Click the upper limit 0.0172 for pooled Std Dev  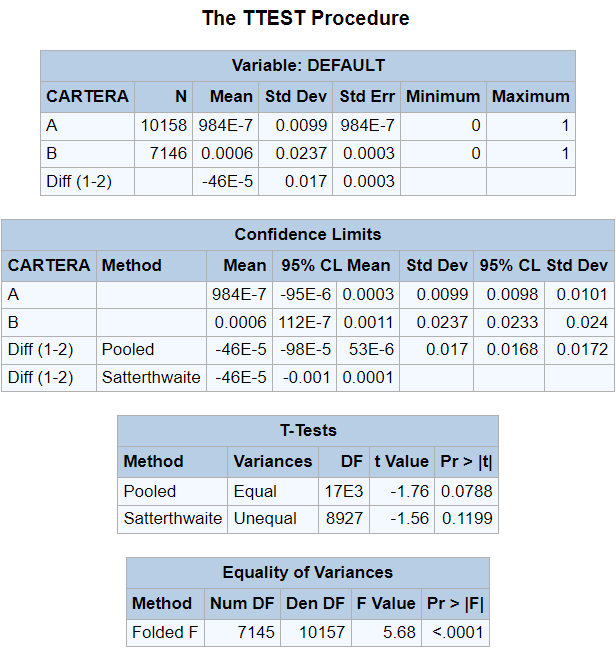click(x=580, y=350)
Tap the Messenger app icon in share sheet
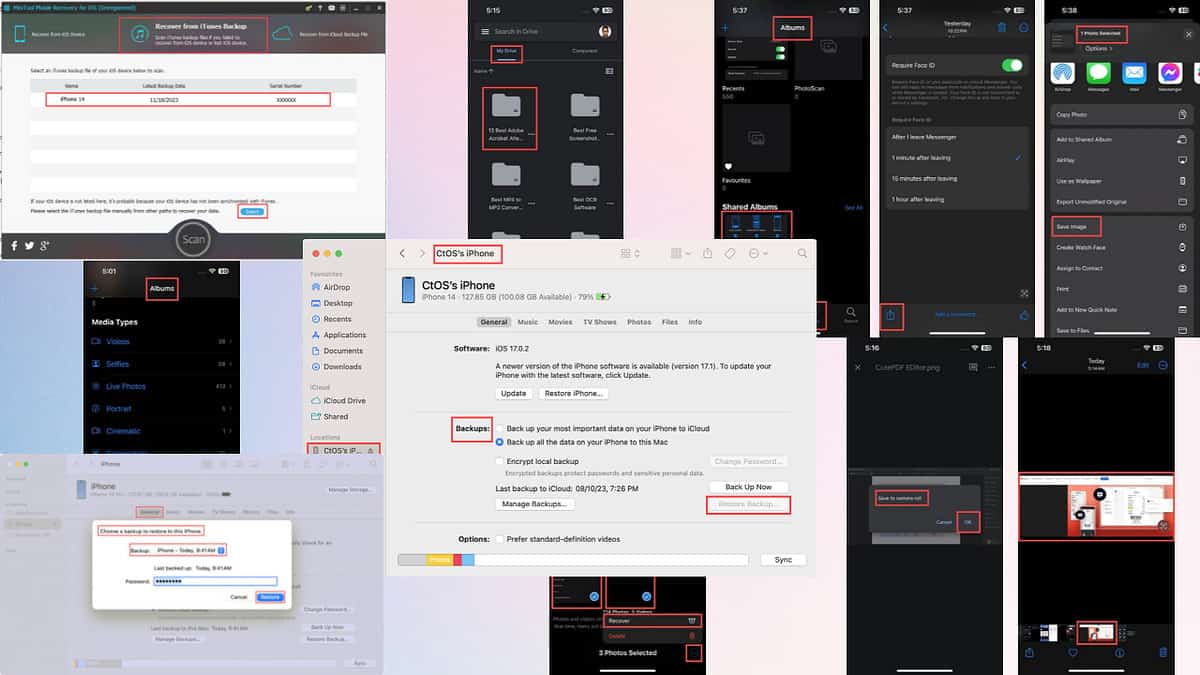Image resolution: width=1200 pixels, height=675 pixels. tap(1169, 73)
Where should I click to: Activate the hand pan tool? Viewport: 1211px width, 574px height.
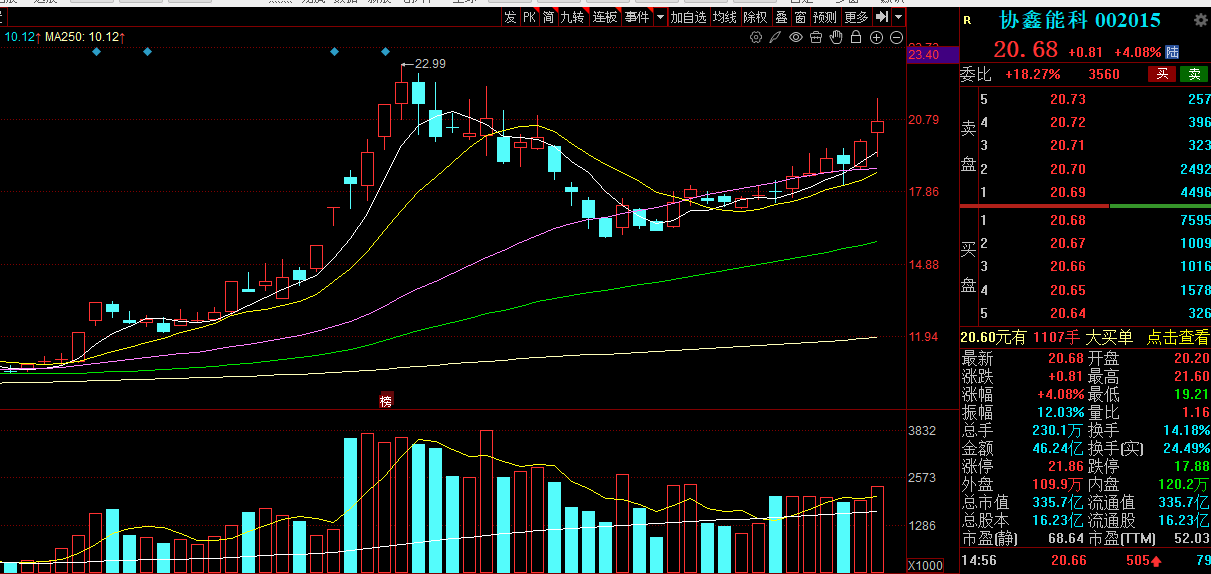(x=836, y=37)
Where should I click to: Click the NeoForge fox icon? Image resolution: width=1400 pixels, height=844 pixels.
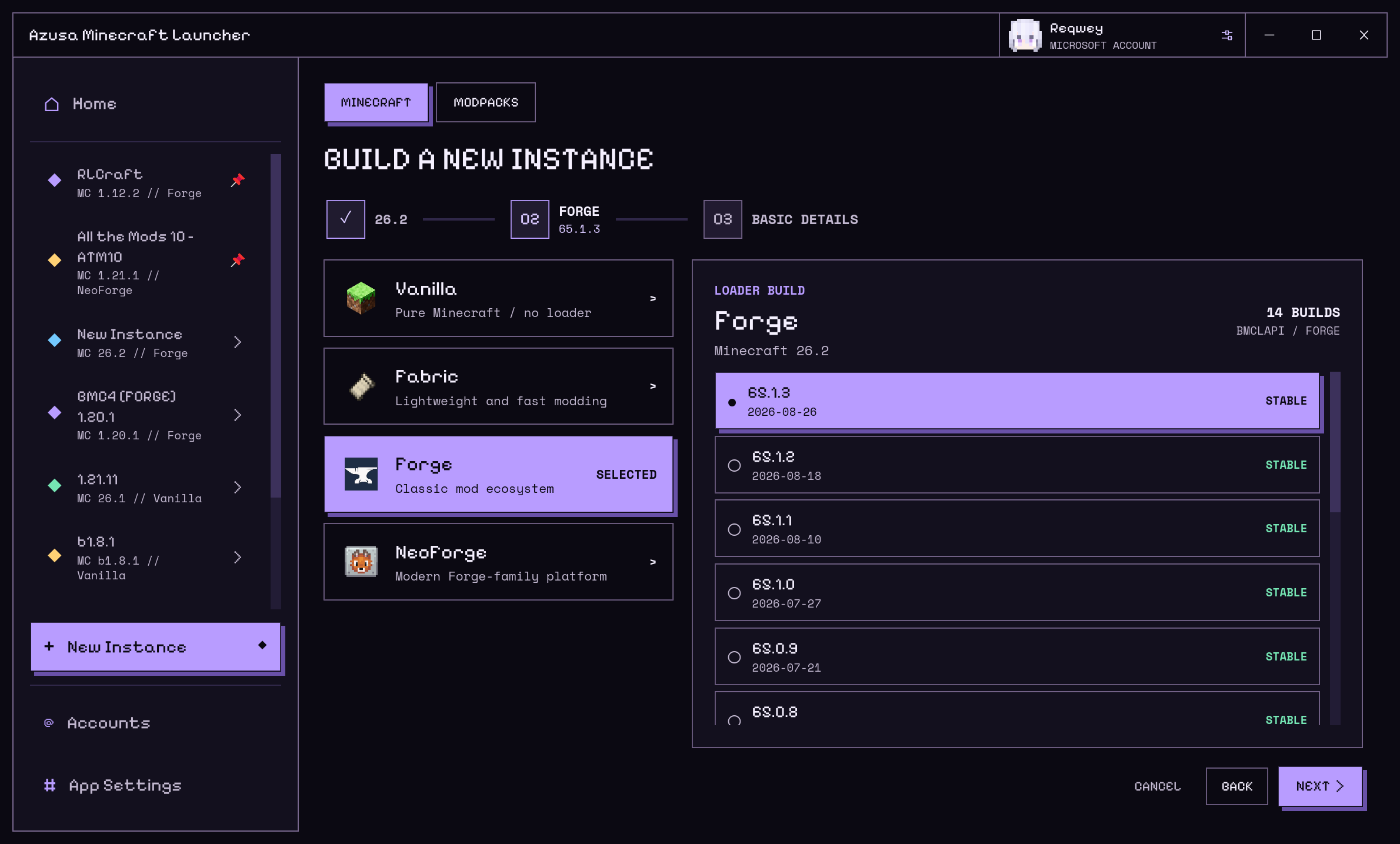pyautogui.click(x=361, y=562)
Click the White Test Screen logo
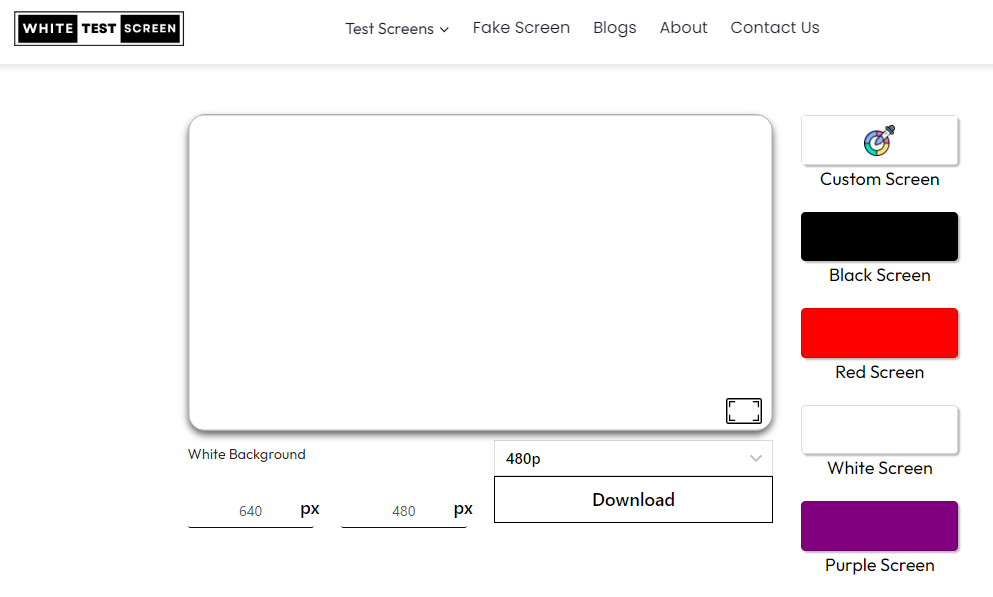 point(98,29)
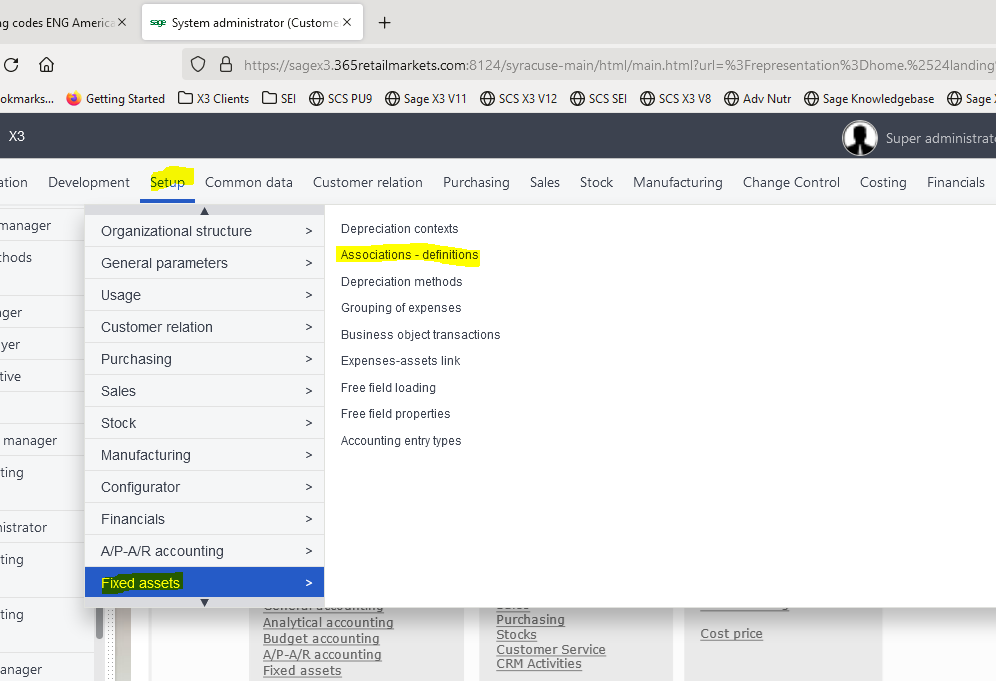Follow the Customer Service link
The image size is (996, 681).
point(550,649)
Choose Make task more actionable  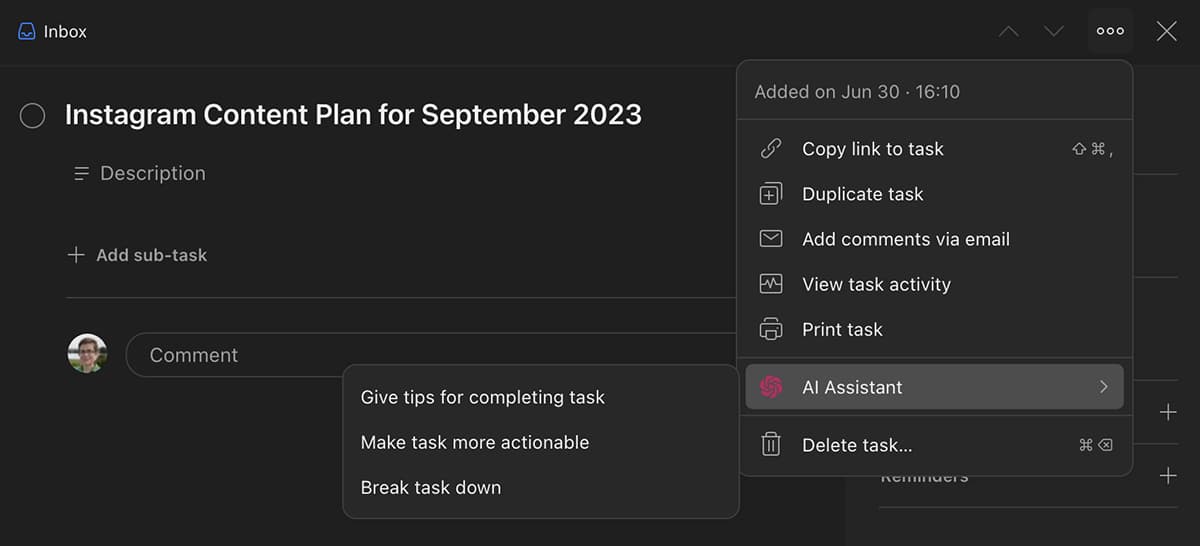pos(475,442)
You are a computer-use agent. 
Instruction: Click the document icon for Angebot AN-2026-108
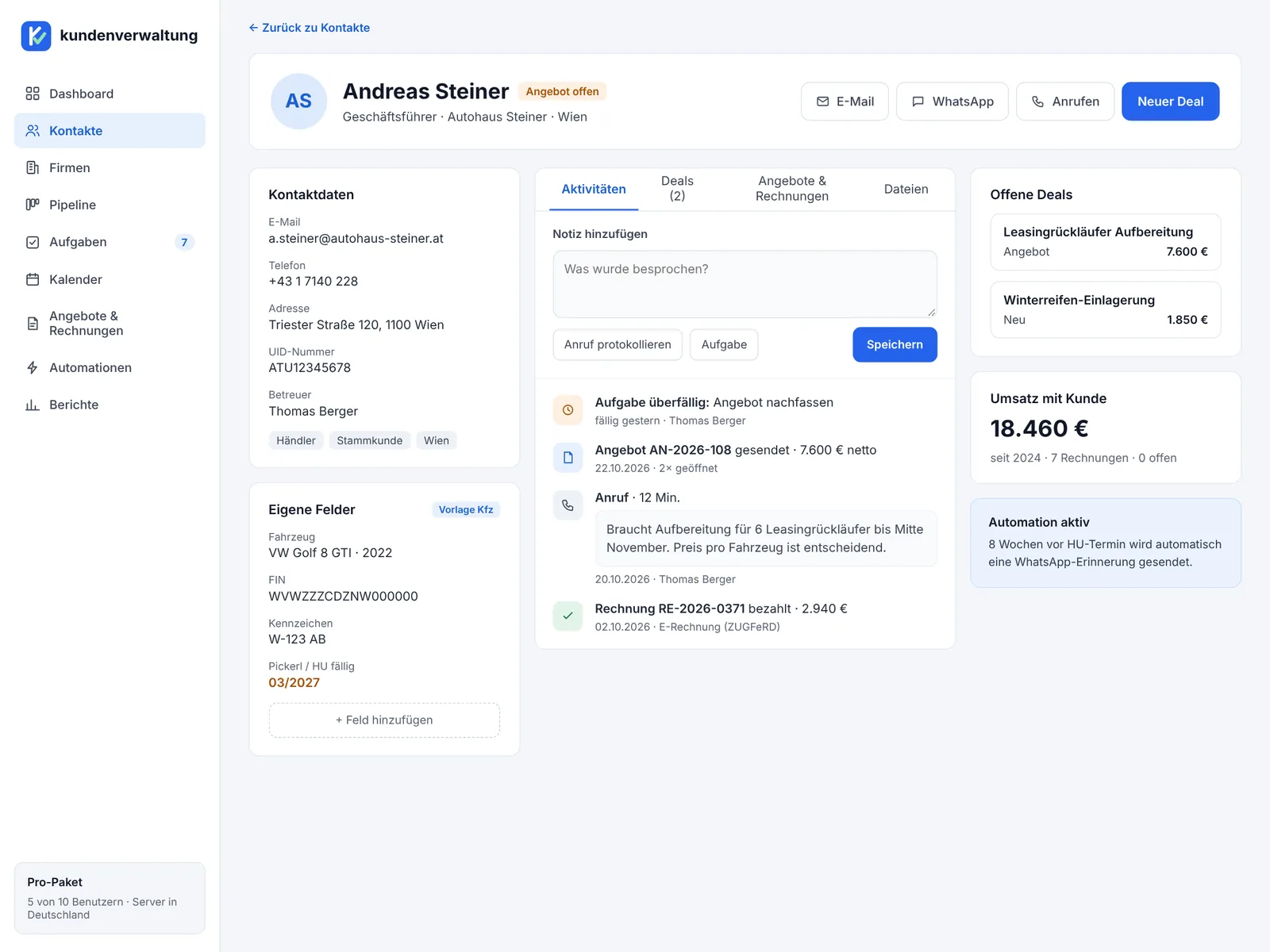(568, 458)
----------
All lines from the one containing "You are a computer-use agent." through the final line of the entries above are to be copied exactly; the pictures are not.

You are a computer-use agent. 
Instruction: Click the document icon for Angebot AN-2026-108
(568, 458)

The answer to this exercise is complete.